Inference Differs with CPU type

Has any anyone observed differences in CPU calculations on different processors with Torch 1.4.0? Is there a way to fix this? I ran the same code in the same environment (a docker container) on two different machines and got slightly different results on each. The image below shows the differences.

Machine one has Intel(R) Core™ i7-7800X CPU @ 3.50GHz
Machine two has Intel(R) Xeon(R) CPU E5-2670 0 @ 2.60GHz

With recursive calculations these differences become large enough to change the predictions from my model.

The code below produces the results shown.

#!/usr/bin/env python

import torch
import torch.nn as nn
import torch.nn.functional as F

torch.manual_seed(1)
### No affect
torch.backends.cudnn.deterministic = True
torch.backends.cudnn.benchmark = False
torch.backends.cudnn.enabled = False

torch.set_printoptions(precision=30)

class TestNet(nn.Module):

  def __init__(self, input_dim, hidden_size, depth, observation_dim, dropout=0):
    super(TestNet, self).__init__()
    self.hidden_size = hidden_size
    if depth >= 2:
      self.gru = nn.GRU(input_dim, hidden_size, depth, dropout=dropout)
    else:
      self.gru = nn.GRU(input_dim, hidden_size, depth)
    self.linear_mean1 = nn.Linear(hidden_size, hidden_size)
    self.linear_mean2 = nn.Linear(hidden_size, observation_dim)

  def forward(self, input_seq, hidden=None):
    output_seq, hidden = self.gru(input_seq, hidden)
    if good:
      mean = output_seq
    else:
      mean = self.linear_mean2(F.relu(self.linear_mean1(output_seq))) # BAD
    return mean, hidden

input_dim = 20
hidden_dim = 20
proj_dim = 10

hidden = torch.zeros(1,1,hidden_dim)
hidden_in = torch.zeros(1,1,hidden_dim)
in_tensor = torch.zeros(input_dim)

rnn_thing = TestNet(input_dim, hidden_dim, 1, proj_dim, 0)
rnn_thing.eval()

out, hidden = rnn_thing(in_tensor.view(1,1,-1), hidden=hidden_in, good=False)
print('********* Printing Unstable ***********')
print(out.data)
print(hidden.data)

print('********* Printing Stablish ***********')
out, hidden = rnn_thing(in_tensor.view(1,1,-1), hidden=hidden_in, good=True)
print(out.data)
print(hidden.data)

The printed differences seem to be in the range 1e-6, which is most likely due to the limited floating point precision.
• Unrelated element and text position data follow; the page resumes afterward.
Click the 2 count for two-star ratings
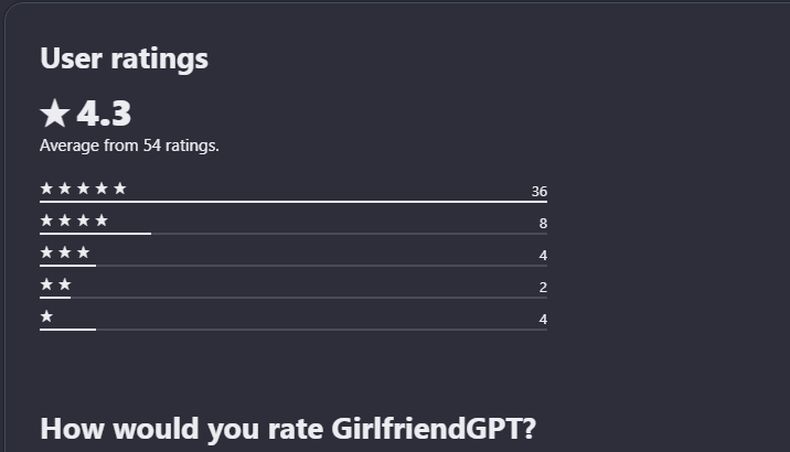790x452 pixels. pos(543,287)
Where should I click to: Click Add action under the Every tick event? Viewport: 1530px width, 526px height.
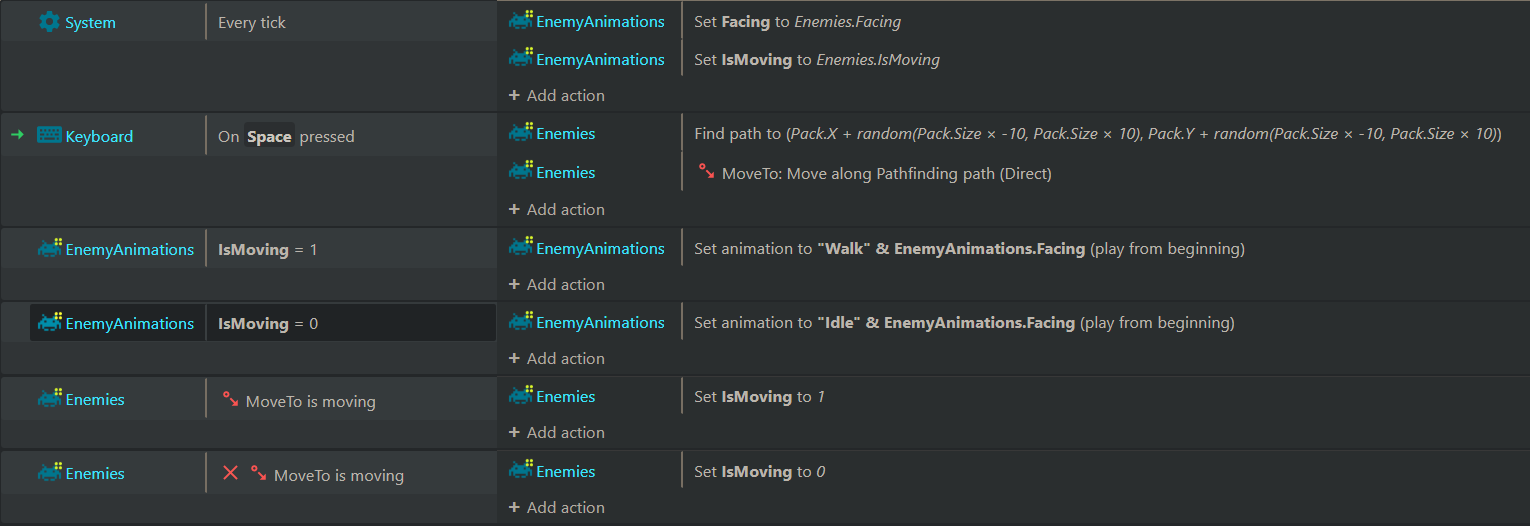557,96
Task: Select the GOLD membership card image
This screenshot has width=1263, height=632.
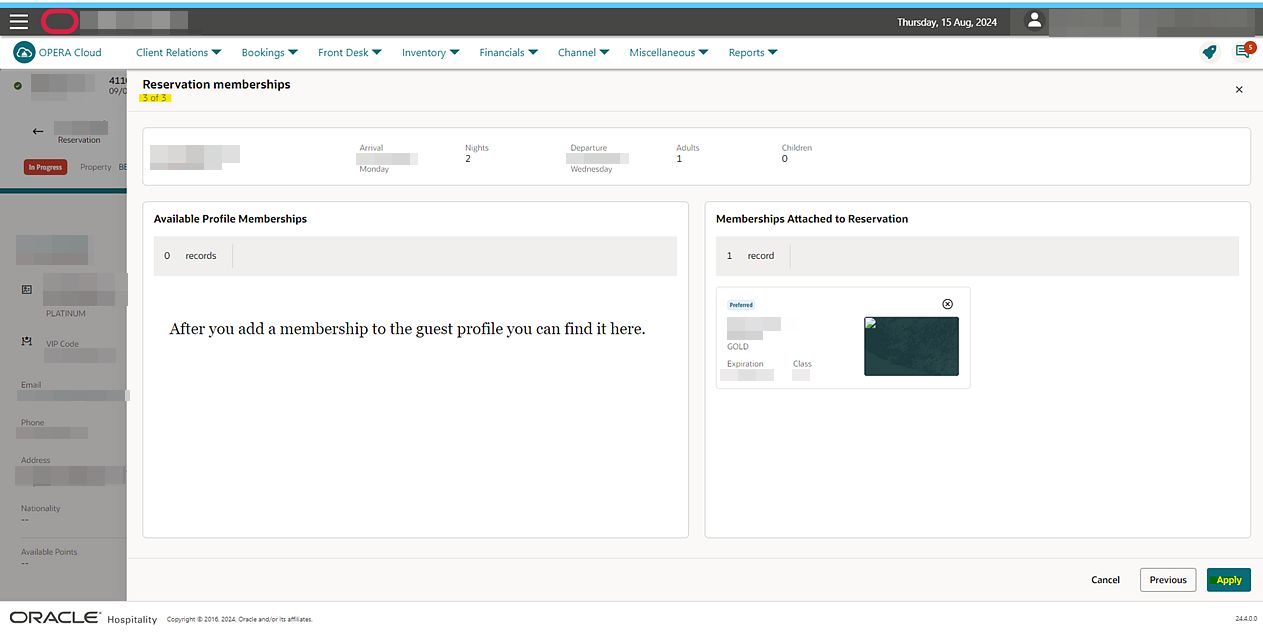Action: coord(911,346)
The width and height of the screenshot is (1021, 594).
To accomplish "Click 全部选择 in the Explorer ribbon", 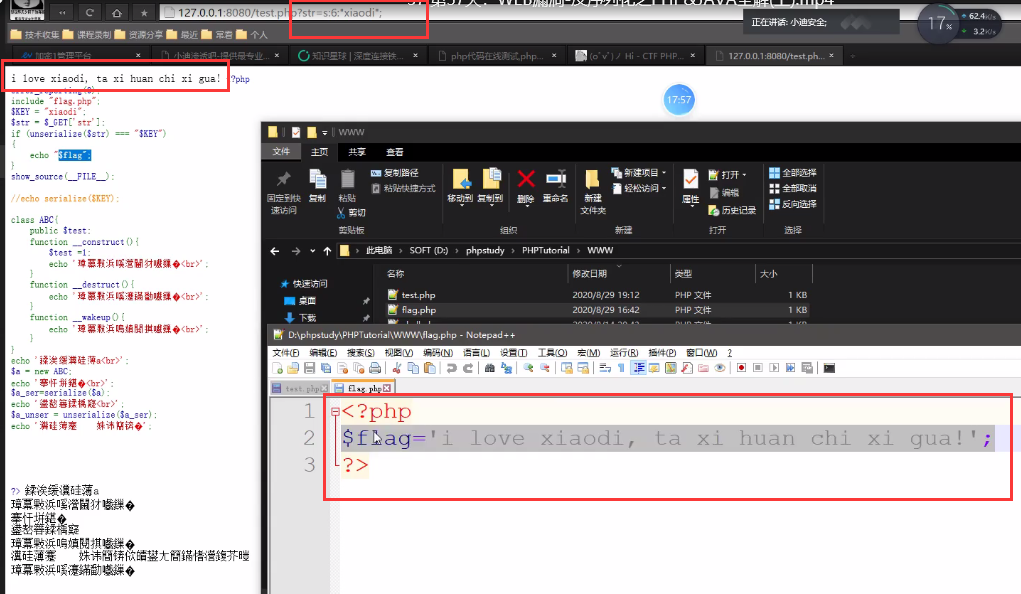I will coord(793,173).
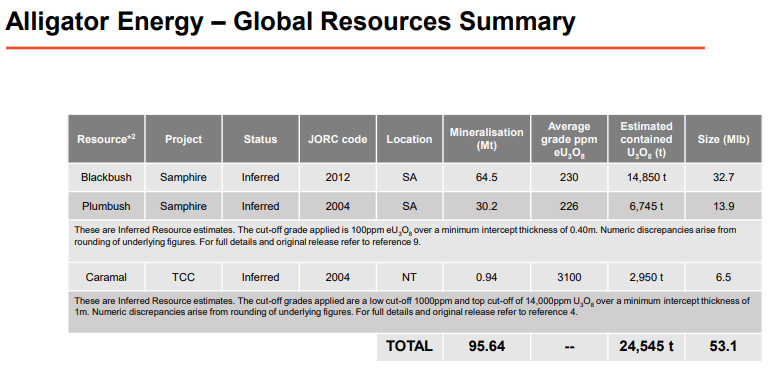Viewport: 768px width, 370px height.
Task: Select the JORC code header cell
Action: tap(338, 139)
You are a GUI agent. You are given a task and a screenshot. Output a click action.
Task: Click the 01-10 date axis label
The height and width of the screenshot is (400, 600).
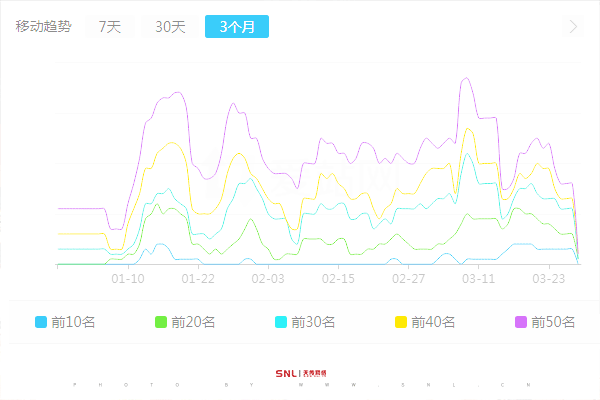[128, 279]
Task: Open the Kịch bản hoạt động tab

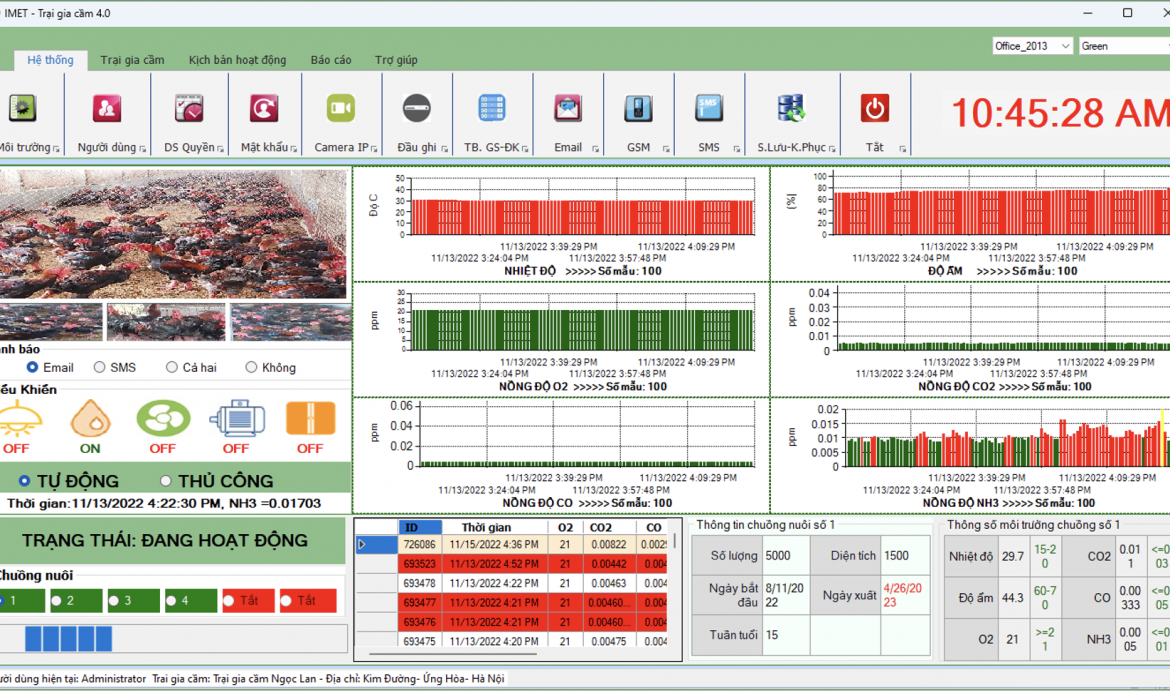Action: pos(237,60)
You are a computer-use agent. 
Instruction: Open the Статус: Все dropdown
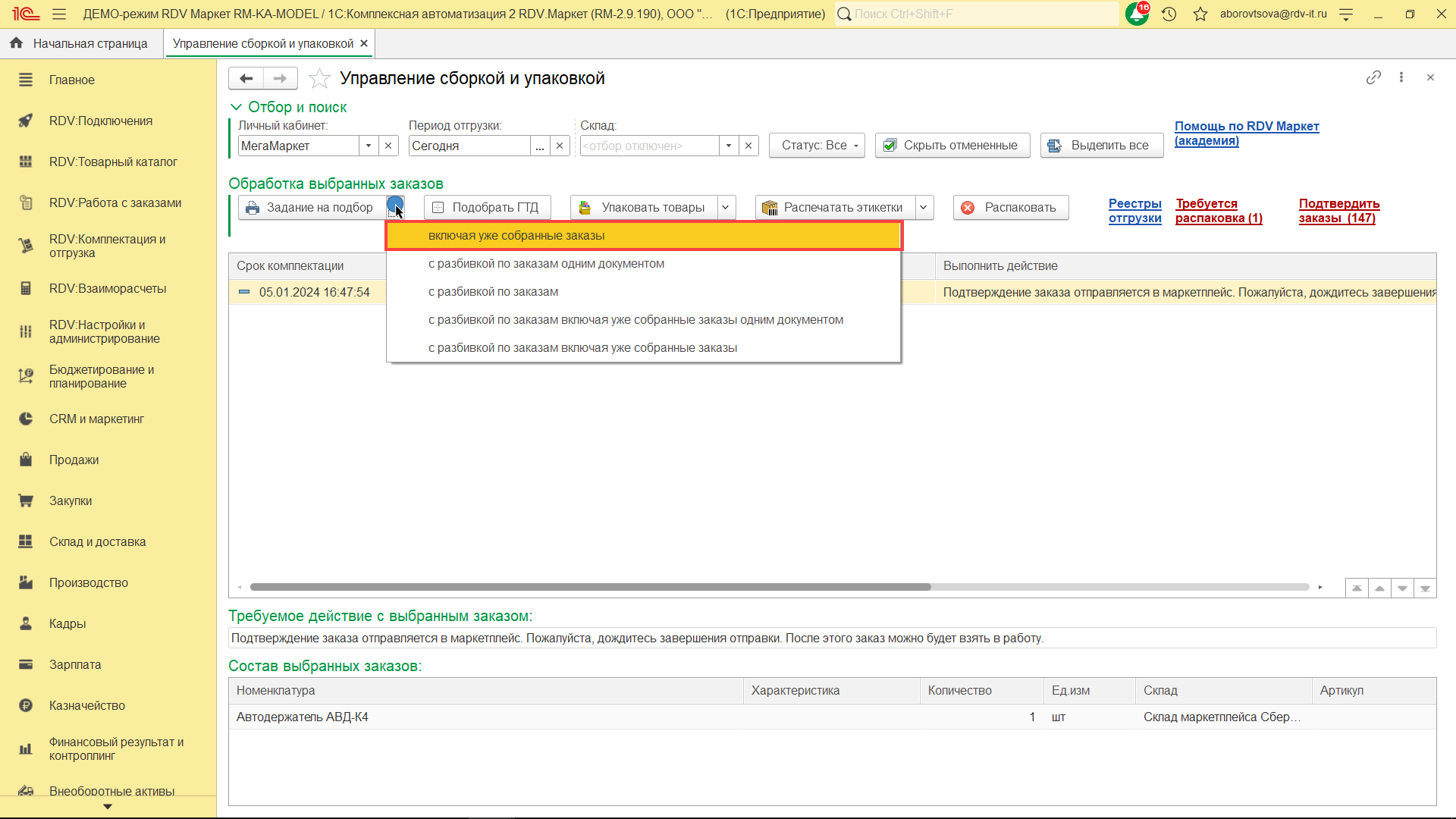point(817,146)
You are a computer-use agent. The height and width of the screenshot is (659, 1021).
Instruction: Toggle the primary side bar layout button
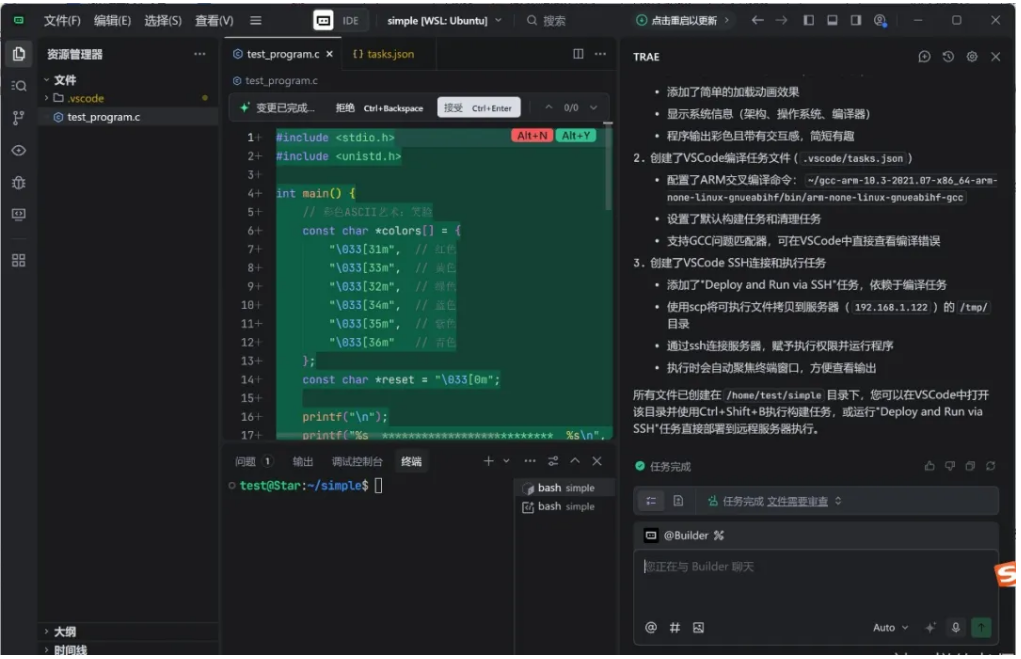[808, 20]
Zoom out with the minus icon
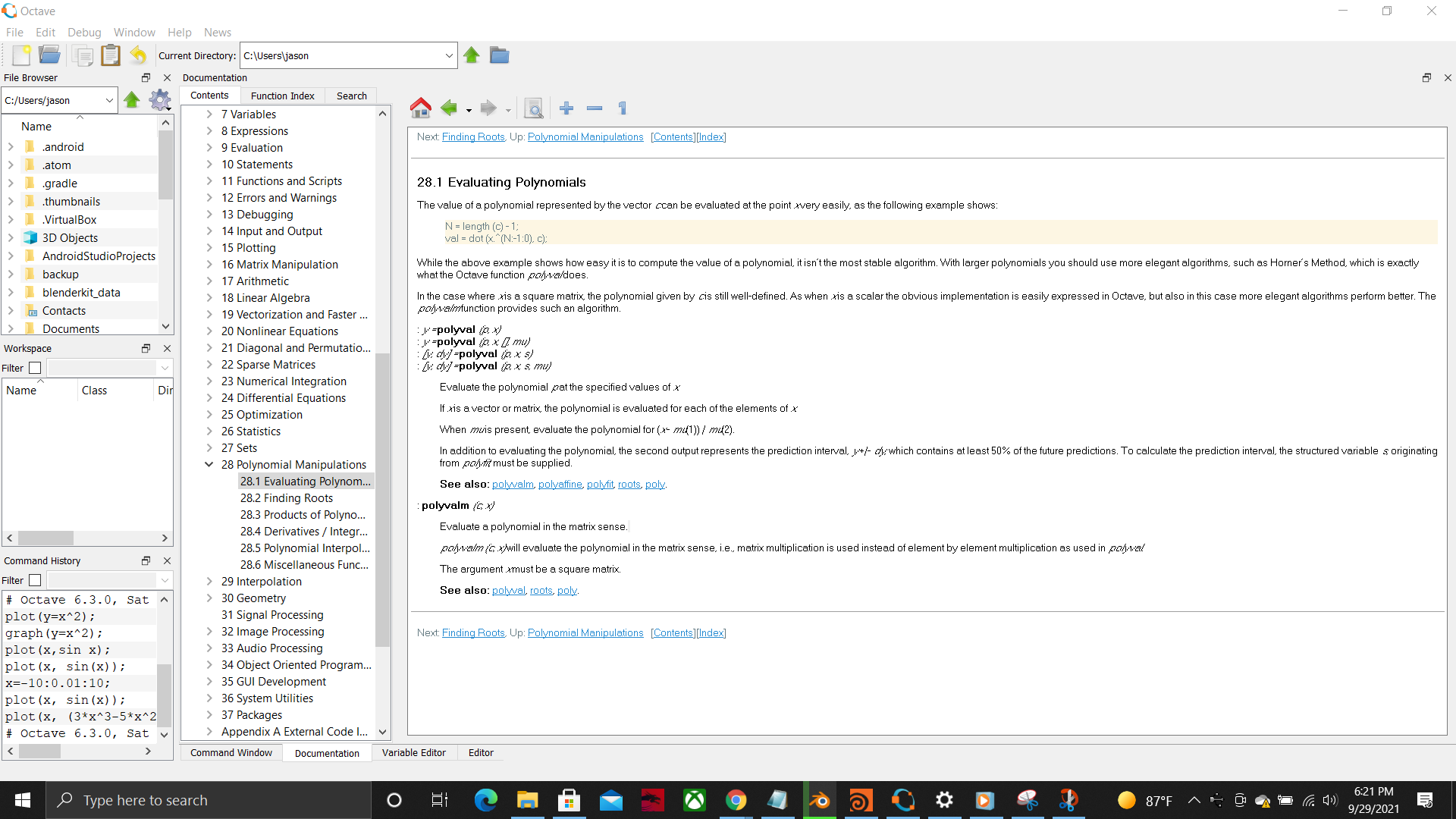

Could you explain the issue regarding the changed predictions a bit more?
I.e. how large is the absolute difference after which layer and how many training iterations?
Since these small errors might add up, I wouldn’t expect to get exactly the same outputs after some epochs of training.
However, neither would I expect that one of the machines always produces as “good” model, while the other one fails.

Thank you for your response. I should state the problem more clearly. I’m using the same trained model for inference on two different machines and seeing results differ like this. I simplified the problem down to an unintialized network to see where the error was coming from.

To predict, this network is called multiple times parts of a time series and the likelihood for labels is continuously updated. So this slight difference here eventually diverges enough on until the prediction differ.

Since this seems to be a computation issue do you have any advice for keeping things more stable? I’ve tried change the data precision and manually rounding variables. I’m also thinking about ways to make my prediction step less accumulative? Do you have any experience predicting long time series and keeping the predictions real time (eg. outputting results frequently while keeping the RNN state)?

You could try to use float64 for all calculations and check the stability again. This would make the execution of your model slower, but could be informative for debugging further.

How often do you need to accumulate the predictions and how many values do you have?
Could you post an example of such a prediction, which is changed due to the floating point errors?

Thanks, but unfortunately, it appears GRU only works with float32. I’ll keep trying.

The predictions come from google’s UISRNN UISRNN repository where they accumulate loss it also accumulates computation differences. How often? Beamwidth times (10 is default) for every step in the input sequence so I’d say a lot?